I've poured over the situation from many angles (see list below), and I despair that the region's people aren't more up in arms about the Bay. The Gulf Oil Disaster over 1,000 miles away caused some to awaken to the realization that the Chesapeake Bay really is broken. Residents of the Chesapeake region, such as the folks in my hometown, Gloucester, Virginia, didn’t feel the pinch of environmental disorder until the shrimp and oysters stopped coming up here. They knew our restaurants didn't get their oysters from the Chesapeake, but it was never something anyone would say out loud.

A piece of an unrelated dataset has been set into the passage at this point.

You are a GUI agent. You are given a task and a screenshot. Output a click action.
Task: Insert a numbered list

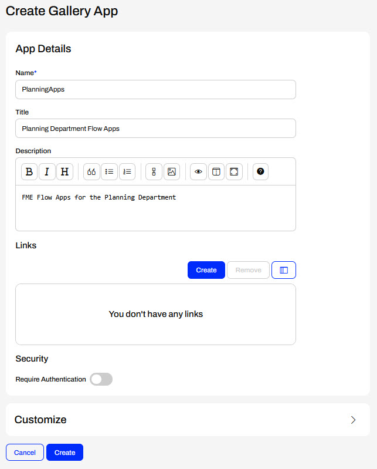(127, 171)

When I go out to Gloucester and Mathews area restaurants with my elderly parents I’m hearing more and more people say things about there being no oysters on the menu. “Got any of those oily oysters?” or “I reckon we won’t get any more oysters,” they will say.
It goes further. The world’s oceans are impaired and there is less of the seafood we love available, even in Gloucester, blessed with a history of plenteous seafood and hard-working watermen. I took my 87-year-old mother shopping at the Super Wal-Mart in Gloucester last week. They no longer have a seafood counter. The time before that, my mother wanted fresh flounder, so we asked the clerk if any was available. There wasn't. Mom also wanted some scallops, which she thought she would get from the fresh seafood counter. They were expensive. I asked the clerk about the ones in the boxes and she let slip that all she does is open some of the frozen product and put it in the counter display, so there's no difference. Wow. I think she wasn’t supposed to let that slip.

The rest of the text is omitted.